The tract in question is located at the end of Arnold Road, a short distance off Ebenezer Church Road in the center of unincorporated Fayette County. The main access road, however, would be off Ebenezer Church Road, and a deceleration-acceleration lane may be required on Ebenezer Church, according to county staff.

The land is currently zoned for agriculture-residential use, which requires a minimum lot size of five acres. The new zoning would be for a “planned retreat or lodge.”

The retreat/lodge zoning allows for uses including assembly/meeting facilities, both indoor and outdoor; dining facilities; lodges, dormitories, cabins and/or tent campsites for temporary occupancy and recreational facilities.
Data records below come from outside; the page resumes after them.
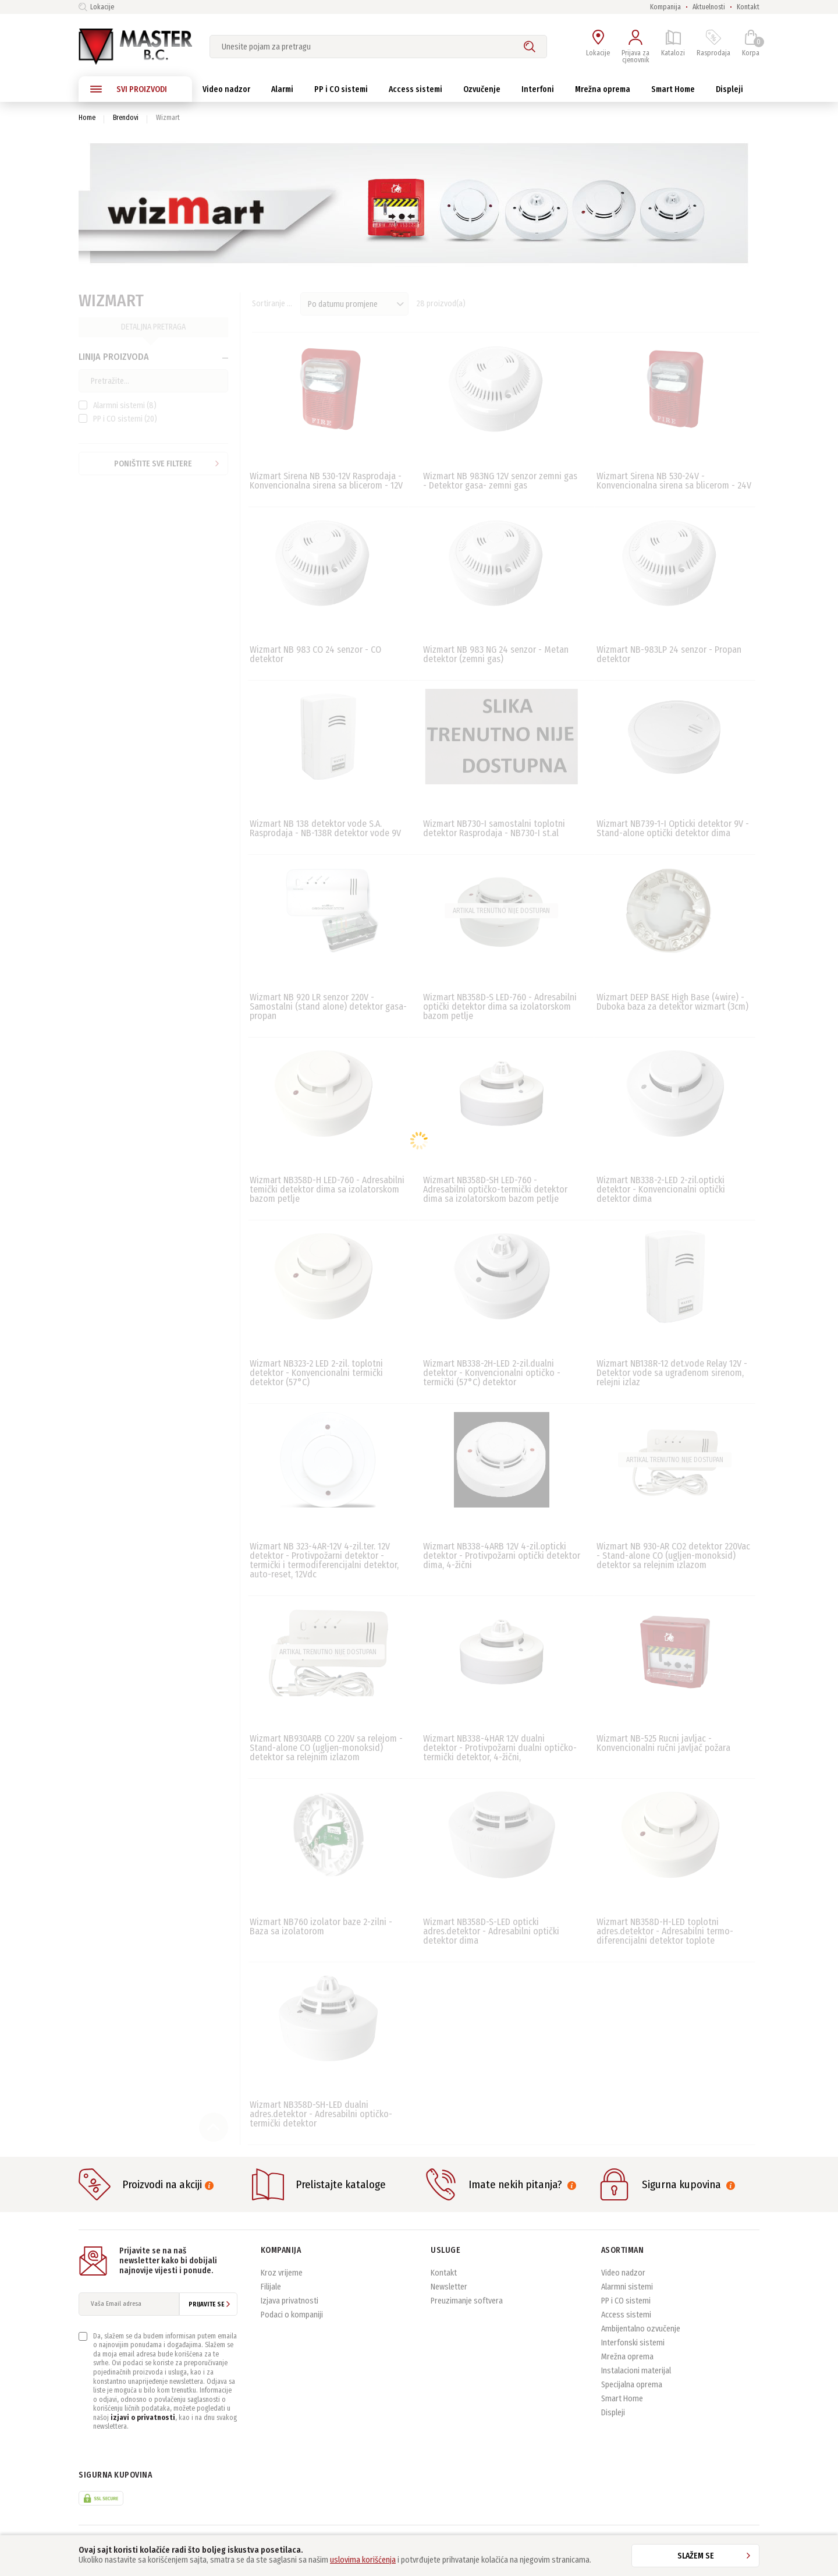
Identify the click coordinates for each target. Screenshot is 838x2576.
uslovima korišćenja (363, 2560)
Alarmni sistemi (627, 2287)
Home (87, 118)
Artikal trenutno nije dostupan (501, 911)
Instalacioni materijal (636, 2371)
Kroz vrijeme (282, 2273)
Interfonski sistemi (633, 2343)
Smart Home (622, 2399)
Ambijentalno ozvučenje (640, 2329)
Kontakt (748, 7)
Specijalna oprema (631, 2385)
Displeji (613, 2413)
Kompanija (665, 7)
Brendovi (126, 118)
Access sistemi (626, 2315)
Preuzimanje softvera (467, 2301)
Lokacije (96, 7)
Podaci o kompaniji (292, 2315)
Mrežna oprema (627, 2357)
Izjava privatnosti (289, 2301)
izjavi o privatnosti (143, 2418)
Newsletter (449, 2287)
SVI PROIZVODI (128, 89)
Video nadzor (623, 2273)
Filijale (271, 2287)
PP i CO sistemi (626, 2301)
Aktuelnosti (709, 7)
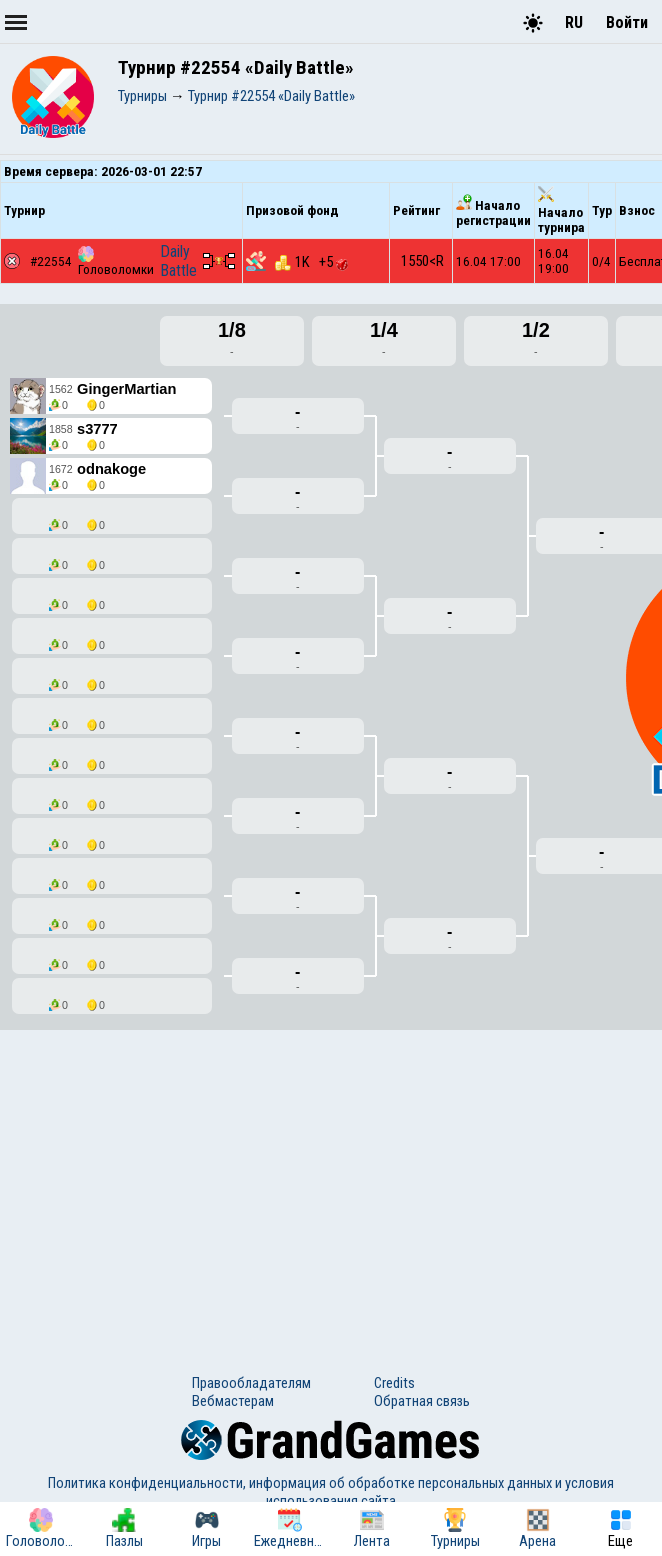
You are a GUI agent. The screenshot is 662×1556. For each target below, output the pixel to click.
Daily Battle (178, 261)
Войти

The zoning also allows for housing to be constructed for caretakers and/or staff of the camp.

No building will be allowed to be taller than 35 feet under the zoning requested by the camp.

The camp expects to serve about 250 children, who would be dropped off Sunday afternoons and picked up Friday afternoons staggered over a three-hour period both days.

The camp’s website notes that it will serve children with neurobehavioral and learning difficulties and also those with “diverse backgrounds and socio-economic levels.”

The camp is anticipated to be in full operation four months out of the year leaving “minimal traffic activity” the other eight months, according to a traffic study conducted for Camp Southern Ground.

The camp will have 98 parking spaces and temporary parking for an additional 100 vehicles.

Despite the camp’s lofty goals, some nearby residents have voiced opposition, claiming that traffic from the camp will become a nuisance, detracting from the rural lifestyle residents have come to enjoy.

But a camp representative noted that if the land were developed as planned for residential lots of five acres each, the traffic would be double what is expected for the camp. Moreover, the homes would have an impact on the school system, whereas the camp would not, it was noted.

In addition to the increased traffic the camp would bring, residents are also concerned about the rezoning being contrary to the land use plan, which calls for the land to remain zoned agriculture-residential.

One neighbor told the planning commission that noise was a primary concern for his family. There are also some questions about the viability of a community septic system large enough to serve the campers and staffers on-site.

Organizers hope the camp will be open by summer 2014, as the planning phase is underway as part of the zoning process. If the rezoning is approved, a fund-raising campaign will be undertaken.